* Source excerpt
Level Up: Accelerating S3 Queries with MotherDuck

Querying a remote Delta table from your local machine works great, but it has a physical limitation: network latency. Your local DuckDB instance has to make multiple requests to S3 to read the transaction log and then download all the necessary Parquet data over the internet before it can process.

As Holly pointed out, this becomes a major bottleneck for distributed teams: "If your data is in S3 and it's halfway across the planet, connecting locally is... you're just going to have latency regardless of the tool that you're using."

MotherDuck addresses this directly. MotherDuck is a serverless analytics platform powered by DuckDB that runs in the cloud. By running your query in MotherDuck, you move the compute next to the data.

Here's the workflow comparison:

Local DuckDB:

  1. Connect to S3 from your laptop.
  2. List files in _delta_log.
  3. Download relevant log files to your laptop.
  4. Parse logs to identify active data files.
  5. Download gigabytes of Parquet data from S3 to your laptop.
  6. Process the data locally.
  7. Display the small result set.

MotherDuck:

  1. Connect your local DuckDB client to MotherDuck.
  2. Send the SQL query to MotherDuck's cloud-based engine.
  3. MotherDuck's engine performs steps 1-6 within the same cloud region as your data, over a high-speed network.

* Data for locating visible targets
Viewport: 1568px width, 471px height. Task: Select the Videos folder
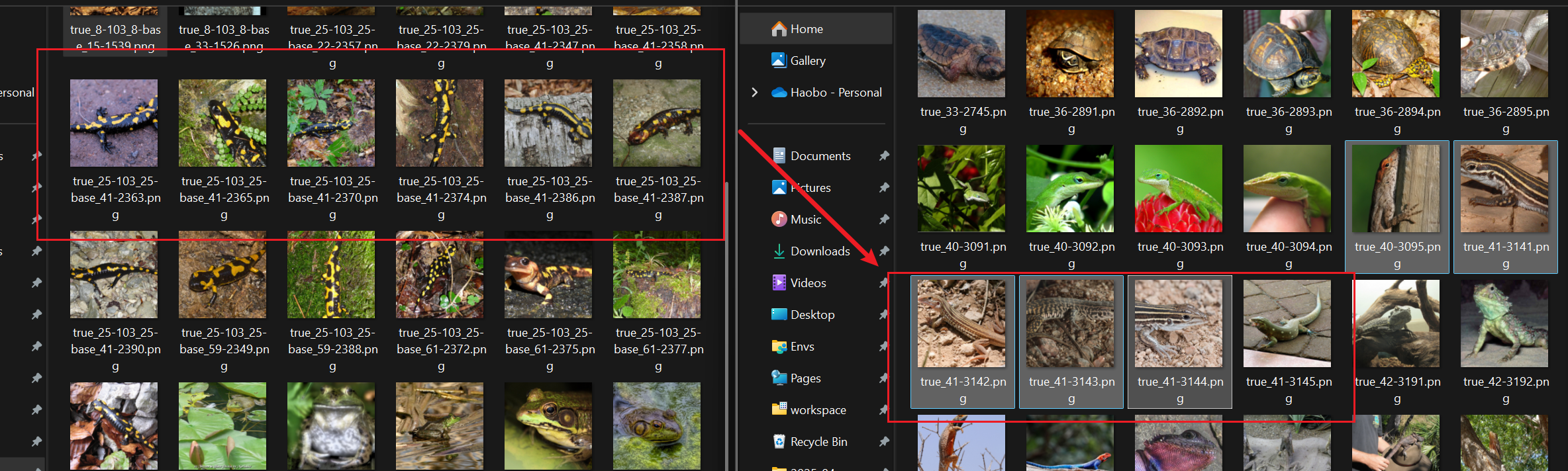pyautogui.click(x=808, y=283)
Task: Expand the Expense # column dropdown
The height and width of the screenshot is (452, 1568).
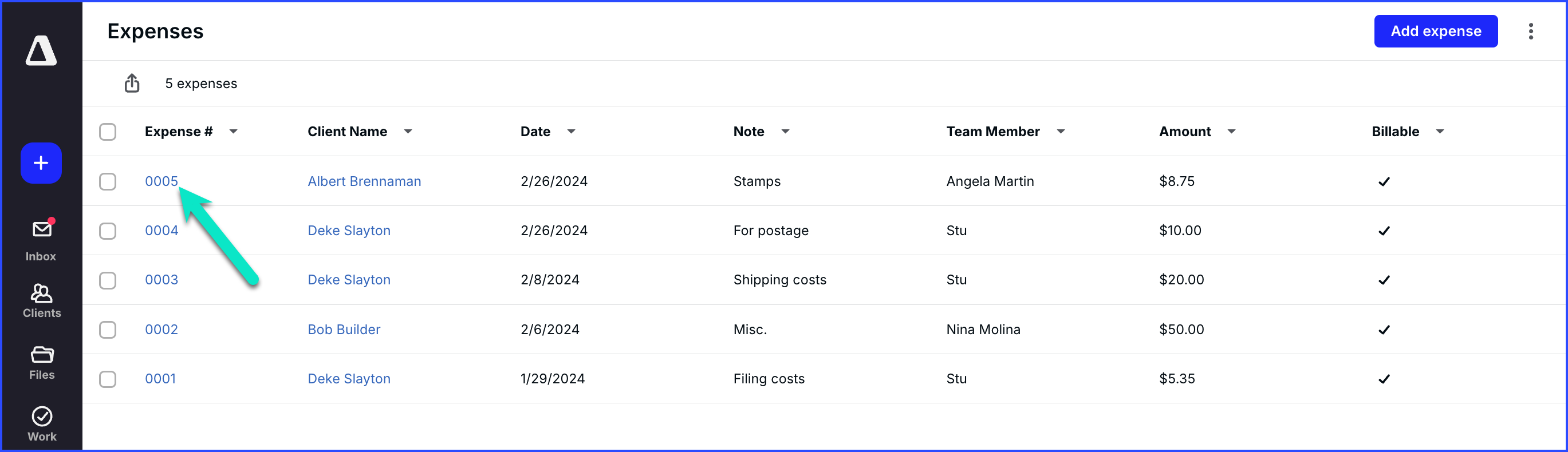Action: [x=233, y=132]
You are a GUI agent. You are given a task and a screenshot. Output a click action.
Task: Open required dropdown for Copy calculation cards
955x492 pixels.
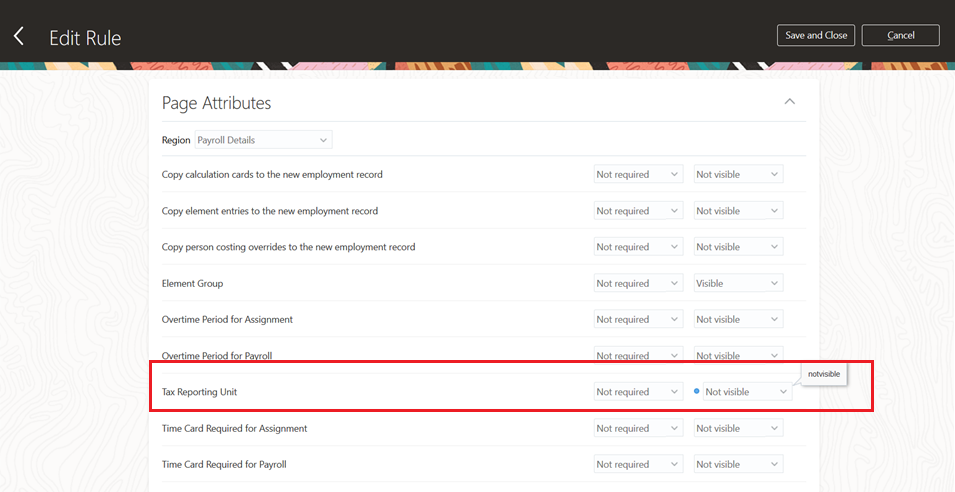coord(638,174)
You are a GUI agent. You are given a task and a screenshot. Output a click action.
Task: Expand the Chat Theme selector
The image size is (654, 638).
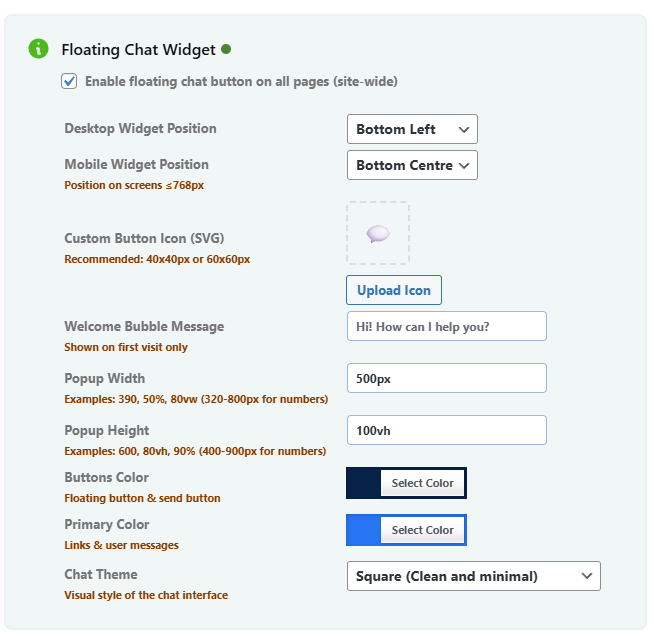[x=472, y=576]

* Things to do
• A. In two sentences, summarize the excerpt on speeding up S3 queries with MotherDuck.
• B. Write what comes next in the excerpt on speeding up S3 queries with MotherDuck, picking up after its final line.
The lines play no role in the tasks here.

* Outputs in order
• A. Querying a remote Delta table in S3 from a local DuckDB instance is limited by network latency, because the instance must request the transaction log and download the needed Parquet data before it can process anything. MotherDuck, a serverless cloud analytics platform powered by DuckDB, addresses this by moving the compute next to the data and running the reading and processing steps in the same cloud region as the data over a high-speed network.

• B.
  4. MotherDuck sends only the small, final result set back to your laptop.

This shift dramatically reduces data transfer over the public internet, moving only the small final result set instead of the entire raw dataset.

The query is identical. The only difference is where it runs.

Copy code

-- 1. Connect to MotherDuck (from the CLI) -- duckdb md: -- 2. Ensure your S3 secret is stored in MotherDuck -- You can create it once at https://app.motherduck.com/ -- 3. Run the exact same query SELECT user_id, COUNT(*) AS event_count FROM delta_scan('s3://my-bucket/path/to/delta_table') GROUP BY user_id ORDER BY event_count DESC LIMIT 10;

For large datasets, the performance difference is dramatic. Instead of pulling gigabytes of raw data across the internet, you're only transmitting kilobytes of results.

The Bigger Picture: A Converging Ecosystem

While this guide focuses on Delta Lake, it's reassuring to know that the skills you're learning fit into a broader, converging ecosystem. The data world once had a "table format war" between Delta Lake, Apache Iceberg, and Apache Hudi. But the trend now moves towards interoperability and convergence.

With Databricks acquiring Tabular (the company behind Iceberg), the focus is on making these formats work together. Features like Delta Uniform allow a single table to be read as both Delta and Iceberg, and future developments aim to make writing to multiple formats atomic.

"This is not taking away one project... this is the idea of how can we take great features from the various projects and make them work together?" Holly said. "Hopefully, it shouldn't matter in the future which one you pick."

Delta Lake vs. Iceberg vs. Hudi

At a high level, the main difference between the three open-source table formats is how they track changes and table state.

  • Delta Lake uses an ordered transaction log of JSON files in the _delta_log directory. To find the current state, a reader must process these logs sequentially.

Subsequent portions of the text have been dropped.